* _Task to carry out_:
What follows is a set of records; give them all back exactly.
**********
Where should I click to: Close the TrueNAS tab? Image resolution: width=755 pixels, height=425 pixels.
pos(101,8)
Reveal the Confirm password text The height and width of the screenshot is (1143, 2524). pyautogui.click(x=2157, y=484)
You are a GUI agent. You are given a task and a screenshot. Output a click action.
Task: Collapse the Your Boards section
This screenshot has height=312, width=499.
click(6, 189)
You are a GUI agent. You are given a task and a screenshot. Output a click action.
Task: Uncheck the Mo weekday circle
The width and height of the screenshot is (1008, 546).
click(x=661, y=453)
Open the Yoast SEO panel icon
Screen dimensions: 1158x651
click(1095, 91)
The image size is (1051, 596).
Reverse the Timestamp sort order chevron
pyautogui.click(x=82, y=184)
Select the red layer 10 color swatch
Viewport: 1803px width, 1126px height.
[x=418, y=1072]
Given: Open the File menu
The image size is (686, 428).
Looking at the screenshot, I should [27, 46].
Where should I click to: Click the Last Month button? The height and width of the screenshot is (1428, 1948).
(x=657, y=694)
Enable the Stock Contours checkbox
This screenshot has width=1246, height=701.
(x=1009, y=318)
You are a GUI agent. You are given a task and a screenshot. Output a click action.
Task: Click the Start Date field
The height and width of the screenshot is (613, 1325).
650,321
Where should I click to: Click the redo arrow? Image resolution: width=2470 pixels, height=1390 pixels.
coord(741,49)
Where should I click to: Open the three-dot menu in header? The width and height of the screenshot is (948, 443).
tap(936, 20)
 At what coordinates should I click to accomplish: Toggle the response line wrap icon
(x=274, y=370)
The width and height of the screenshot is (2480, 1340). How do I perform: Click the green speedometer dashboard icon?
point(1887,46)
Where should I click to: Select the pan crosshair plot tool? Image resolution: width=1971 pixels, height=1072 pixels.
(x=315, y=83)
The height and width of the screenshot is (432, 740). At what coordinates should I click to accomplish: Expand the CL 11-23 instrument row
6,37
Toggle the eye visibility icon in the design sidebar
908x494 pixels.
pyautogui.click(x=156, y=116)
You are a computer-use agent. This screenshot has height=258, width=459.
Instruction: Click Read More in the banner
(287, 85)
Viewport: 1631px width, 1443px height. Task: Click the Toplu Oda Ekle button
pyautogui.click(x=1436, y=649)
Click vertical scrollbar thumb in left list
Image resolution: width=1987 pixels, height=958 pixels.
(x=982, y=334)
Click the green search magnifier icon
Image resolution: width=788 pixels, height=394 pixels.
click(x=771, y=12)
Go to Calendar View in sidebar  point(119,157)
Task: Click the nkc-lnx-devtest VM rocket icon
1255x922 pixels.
**********
* _Exercise answer_:
Where should I click to: Close the TrueNAS tab? Image resolution: width=755 pixels, height=425 pixels.
pos(101,8)
Reveal the Confirm password text The height and width of the screenshot is (1143, 2524). pyautogui.click(x=2157, y=484)
You are a GUI agent. You are given a task and a screenshot. Output a click action.
Task: Collapse the Your Boards section
This screenshot has height=312, width=499.
click(6, 189)
You are a GUI agent. You are given a task and a screenshot. Output a click action.
Task: Uncheck the Mo weekday circle
The width and height of the screenshot is (1008, 546).
click(x=661, y=453)
Open the Yoast SEO panel icon
Screen dimensions: 1158x651
click(1095, 91)
The image size is (1051, 596).
Reverse the Timestamp sort order chevron
pyautogui.click(x=82, y=184)
Select the red layer 10 color swatch
Viewport: 1803px width, 1126px height.
[x=418, y=1072]
Given: Open the File menu
The image size is (686, 428).
Looking at the screenshot, I should [27, 46].
Where should I click to: Click the Last Month button? The height and width of the screenshot is (1428, 1948).
(x=657, y=694)
Enable the Stock Contours checkbox
This screenshot has width=1246, height=701.
(x=1009, y=318)
You are a GUI agent. You are given a task and a screenshot. Output a click action.
Task: Click the Start Date field
The height and width of the screenshot is (613, 1325).
650,321
Where should I click to: Click the redo arrow? Image resolution: width=2470 pixels, height=1390 pixels.
coord(741,49)
Where should I click to: Open the three-dot menu in header? The width and height of the screenshot is (948, 443).
tap(936, 20)
 At what coordinates should I click to accomplish: Toggle the response line wrap icon
(x=274, y=370)
The width and height of the screenshot is (2480, 1340). How do I perform: Click the green speedometer dashboard icon?
point(1887,46)
Where should I click to: Select the pan crosshair plot tool? Image resolution: width=1971 pixels, height=1072 pixels.
(x=315, y=83)
The height and width of the screenshot is (432, 740). At what coordinates should I click to accomplish: Expand the CL 11-23 instrument row
6,37
Toggle the eye visibility icon in the design sidebar
908x494 pixels.
pyautogui.click(x=156, y=116)
You are a computer-use agent. This screenshot has height=258, width=459.
Instruction: Click Read More in the banner
(287, 85)
Viewport: 1631px width, 1443px height. Task: Click the Toplu Oda Ekle button
pyautogui.click(x=1436, y=649)
Click vertical scrollbar thumb in left list
Image resolution: width=1987 pixels, height=958 pixels.
(x=982, y=334)
Click the green search magnifier icon
Image resolution: width=788 pixels, height=394 pixels.
click(x=771, y=12)
Go to Calendar View in sidebar  point(119,157)
Task: Click the nkc-lnx-devtest VM rocket icon
1255x922 pixels.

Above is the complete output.